(Direction 1): Translate this sentence from the text on LLC tax elections into Spanish: "The IRS decided to let the LLC owners choose how they wanted it to be taxed."

(Text extract):

★ ★ ★ ★

An LLC tax election is the decision you make to determine how your LLC is taxed. An LLC is a unique business structure called a limited liability company, but the IRS Code has not given the LLC a unique taxation section. So how is the LLC to be taxed? It is taxed by something called an LLC tax election.
Most business entities such as corporations and partnerships have their own tax structures under the tax code. However, an LLC does not have its own tax structure under the IRS code. When it was first created in Wyoming, the legislature asked the IRS how they wanted it taxed. The LLC is not a Partnership; it is organized as a defective corporation. As a result, the IRS didn’t know whether or not to tax it as a partnership or a corporation.
LLC Taxation Rules
It took over 20 years for the IRS to give the answer. The IRS could have created another code section describing specific taxation rules for the LLC, but they didn’t. The IRS decided to let the LLC owners choose how they wanted it to be taxed. Publication 3402 outlines this decision. If you are wondering how to plan for your LLC tax election, look at your LLC and consider why you have the company, what it does, and who is involved. Then you need to understand the different election choices. These video explains the choices:
In a partnership, the tax code directs the partners to divide the profits and losses based on their percentage ownership of the partnership. The company then gives all of the partners a K-1 form telling them what their share of the profit or loss is. The partners then pay taxes on the gain.

★ ★ ★ ★

(Direction 2): Print the lines of the entries exactly, starting with the line that contains "Toggle the 申込人数 switch on" and continuing through the line that contains "[x=14, y=95]".

Entries on locating words and elements
★ ★ ★ ★

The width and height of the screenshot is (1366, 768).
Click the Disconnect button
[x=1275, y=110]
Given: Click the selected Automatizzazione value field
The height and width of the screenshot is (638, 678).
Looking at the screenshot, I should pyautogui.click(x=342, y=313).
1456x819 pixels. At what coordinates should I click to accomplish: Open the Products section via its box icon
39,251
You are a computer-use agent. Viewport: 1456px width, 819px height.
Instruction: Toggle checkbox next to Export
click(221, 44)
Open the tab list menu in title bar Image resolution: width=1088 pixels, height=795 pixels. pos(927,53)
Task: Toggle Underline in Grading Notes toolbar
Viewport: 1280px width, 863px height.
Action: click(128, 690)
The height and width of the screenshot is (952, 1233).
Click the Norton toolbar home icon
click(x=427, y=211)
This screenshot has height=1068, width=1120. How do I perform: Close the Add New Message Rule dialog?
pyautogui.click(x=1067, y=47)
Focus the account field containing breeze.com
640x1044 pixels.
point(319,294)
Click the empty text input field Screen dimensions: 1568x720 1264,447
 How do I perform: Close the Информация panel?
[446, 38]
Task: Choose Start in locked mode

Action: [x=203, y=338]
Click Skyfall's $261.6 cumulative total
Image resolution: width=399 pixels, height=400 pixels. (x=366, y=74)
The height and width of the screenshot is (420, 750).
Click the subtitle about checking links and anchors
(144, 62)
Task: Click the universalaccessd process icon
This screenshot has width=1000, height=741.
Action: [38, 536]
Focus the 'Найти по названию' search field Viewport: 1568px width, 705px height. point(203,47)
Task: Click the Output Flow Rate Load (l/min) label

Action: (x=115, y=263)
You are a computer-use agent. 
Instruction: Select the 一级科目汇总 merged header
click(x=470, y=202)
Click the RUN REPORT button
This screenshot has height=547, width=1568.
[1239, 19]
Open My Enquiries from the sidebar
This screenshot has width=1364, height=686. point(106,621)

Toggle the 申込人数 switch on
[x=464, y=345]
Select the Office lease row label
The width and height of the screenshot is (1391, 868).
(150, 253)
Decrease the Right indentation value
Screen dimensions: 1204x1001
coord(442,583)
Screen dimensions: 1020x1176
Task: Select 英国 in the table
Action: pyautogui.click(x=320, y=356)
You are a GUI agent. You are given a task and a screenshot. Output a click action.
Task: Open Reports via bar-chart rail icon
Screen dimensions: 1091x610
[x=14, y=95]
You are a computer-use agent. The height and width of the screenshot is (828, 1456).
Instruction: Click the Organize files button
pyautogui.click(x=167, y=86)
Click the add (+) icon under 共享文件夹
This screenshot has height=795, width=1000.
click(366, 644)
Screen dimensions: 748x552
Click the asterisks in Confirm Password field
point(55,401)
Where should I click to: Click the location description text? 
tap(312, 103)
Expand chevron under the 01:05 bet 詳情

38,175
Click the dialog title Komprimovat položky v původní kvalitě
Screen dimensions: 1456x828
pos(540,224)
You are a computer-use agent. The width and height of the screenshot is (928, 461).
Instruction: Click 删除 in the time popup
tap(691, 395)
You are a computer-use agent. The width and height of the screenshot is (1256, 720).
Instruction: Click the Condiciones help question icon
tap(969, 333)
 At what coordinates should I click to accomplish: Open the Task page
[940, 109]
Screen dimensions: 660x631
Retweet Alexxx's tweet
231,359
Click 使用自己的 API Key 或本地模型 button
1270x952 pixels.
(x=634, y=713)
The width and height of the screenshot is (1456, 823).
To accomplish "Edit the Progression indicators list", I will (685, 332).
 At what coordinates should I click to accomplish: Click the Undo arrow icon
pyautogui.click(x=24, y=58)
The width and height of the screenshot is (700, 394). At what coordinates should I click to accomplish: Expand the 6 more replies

★ ★ ★ ★

(Problem solution 1): El IRS decidió permitir que los propietarios de la LLC eligieran cómo querían que se gravara.

(Problem solution 2):
Toggle the 申込人数 switch on
[x=464, y=345]
Select the Office lease row label
The width and height of the screenshot is (1391, 868).
(150, 253)
Decrease the Right indentation value
Screen dimensions: 1204x1001
coord(442,583)
Screen dimensions: 1020x1176
Task: Select 英国 in the table
Action: pyautogui.click(x=320, y=356)
You are a GUI agent. You are given a task and a screenshot. Output a click action.
Task: Open Reports via bar-chart rail icon
Screen dimensions: 1091x610
[x=14, y=95]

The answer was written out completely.